The Family Tree is a 1983 American television series that aired on NBC, and starred Anne Archer and Frank Converse. The show was produced by Nigel McKeand and Carol Evan McKeand, showrunners of the groundbreaking 1976-80 ABC series Family. Its pilot episode was the 1982 television film The Six of Us. The show was canceled after six episodes due to low ratings.

==Plot==
Annie Benjamin (Anne Archer) a divorced woman with three children, who worked part-time selling real estate, meets and then marries Kevin Nichols (Frank Converse); a divorced owner of a lumber company with grown children of his own.
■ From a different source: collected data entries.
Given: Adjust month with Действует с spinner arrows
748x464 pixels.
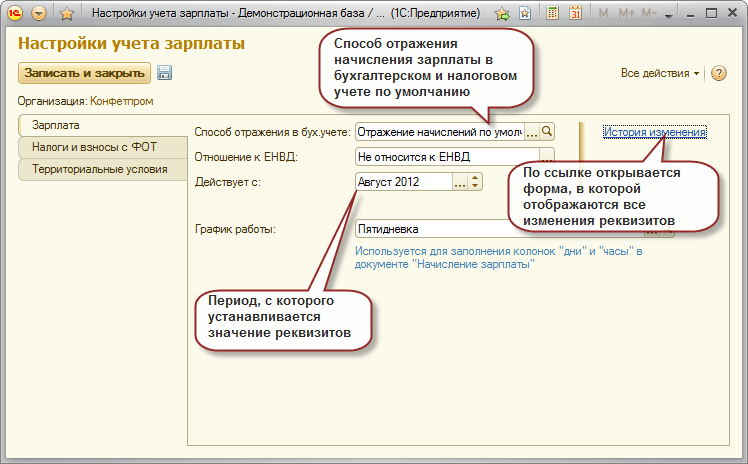Looking at the screenshot, I should tap(475, 181).
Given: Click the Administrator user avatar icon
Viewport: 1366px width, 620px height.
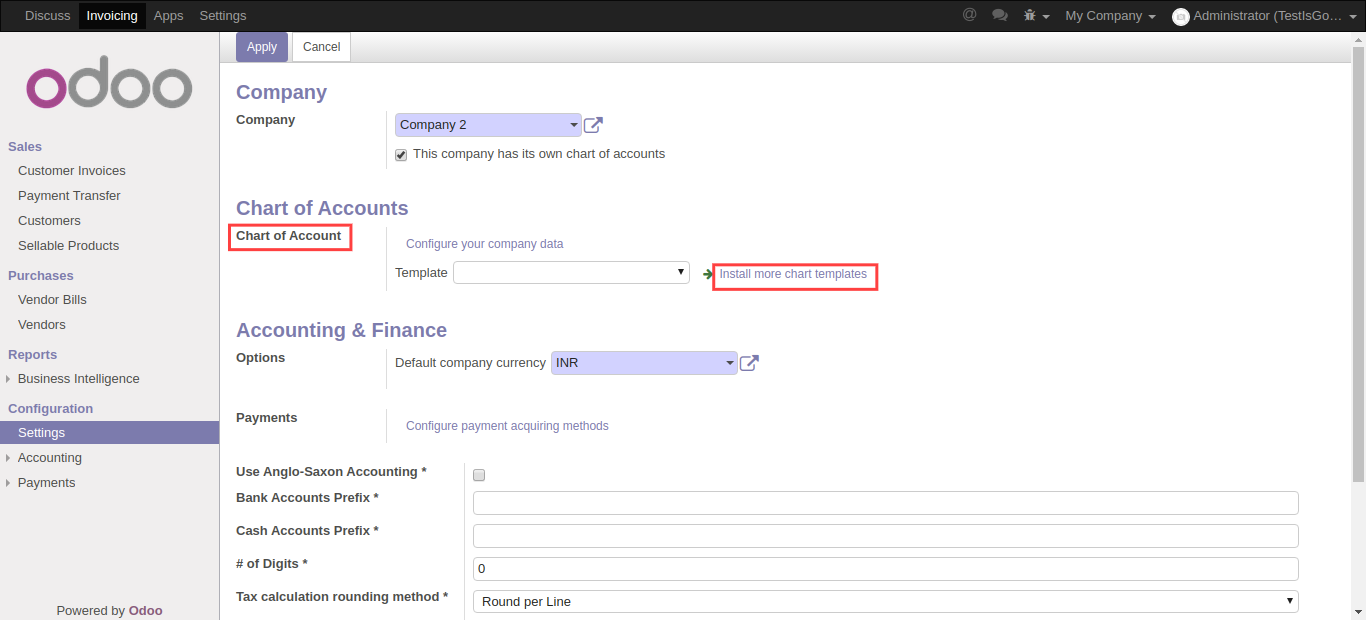Looking at the screenshot, I should point(1181,17).
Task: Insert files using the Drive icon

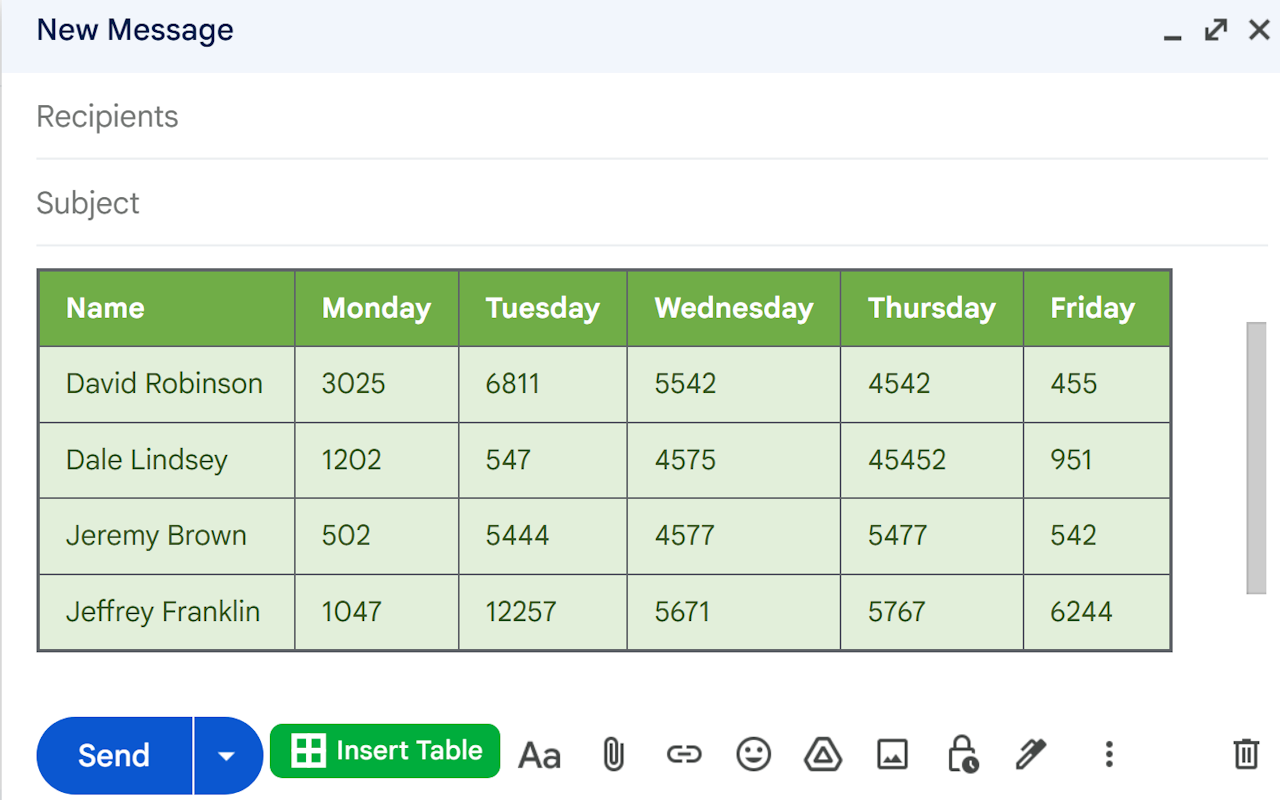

Annie's children, who all lived with their mother, include oldest son, Sam (Martin Hewitt); Tess (Melora Hardin); and Toby (Jonathan Hall Kovacs) who is deaf. On Kevin's side of the family, he has, besides his teenaged son Jake (James Spader), a grown daughter, Molly Tanner (Ann Dusenberry), who herself was already married. Jake lives with his mother, Elizabeth (Joanna Cassidy); and Annie's children are still very close to their father, Dr. David Benjamin (Alan Feinstein). Much of the stories focus on the problems of the Benjamin children adjusting to Kevin being their stepfather. Of all three of Annie's children, it was Toby, the youngest, who was perhaps most upset about his mother's divorce from his father.

==Cast==
- Anne Archer as Annie Benjamin Nichols
- Frank Converse as Kevin Nichols
- Jonathan Hall Kovacs as Toby Benjamin
- Melora Hardin as Tess Benjamin
- Martin Hewitt as Sam Benjamin
- James Spader as Jake Nichols
- Evan Ross as Josh Krebs

==Episodes==

| Episode | Summary |
|---|---|
| Pilot | The Six of Us, 1982 television film. Note: For the series, all roles were recast with the exception of Toby. |
| Episode 1 | Annie becomes overprotective of Toby when the house is burglarized while he's home alone; Sam resents Kevin's role as the man of the house. |
| Episode 2 | Annie decides to attend an out-of-state funeral with her first husband against Kevin's wishes; Tess falls for a dancer. Notes: Guest-starring Michael Cummings as Dance Studio Owner. |
| Episode 3 | Jake becomes romantically involved with Annie's best friend; Kevin avoids the task of learning sign language. Notes: Guest-starring Cassie Yates as Elise. |
| Episode 4 | N/A |
| Episode 5 | Kevin tells his ex-wife that he is no longer legally bound to support her; Tess sneaks out on a date. Notes: Guest-starring Joanna Cassidy as Elizabeth Nichols. |
| Episode 6 | Kevin's daughter shows up after leaving her husband; Tess's father offers a lame excuse to avoid coming to her birthday party. Notes: Guest-starring Ann Dusenberry as Molly Nichols Tanner and Alan Feinstein as Dr. David Benjamin. |

==Critical reception==
David Bianculli of the Akron Beacon-Journal called it "the best family drama in years" and concluded that "Anne Archer, in particular, gives the series performance of the year".

===Awards===
The Family Tree was named a finalist for the season's best new series by the Television Critics Association (an award that ultimately went to Cheers).

==Ratings==

| Season | Episodes | Start date | End date | Nielsen rank | Nielsen rating |
|---|---|---|---|---|---|
| 1982–83 | 6 | January 22, 1983 | February 26, 1983 | 94 | N/A |

===Cancellation===
When an hour of NBC's summer 1983 programming abruptly failed, the network repeated The Family Tree in its place, but this did not lead to a renewal.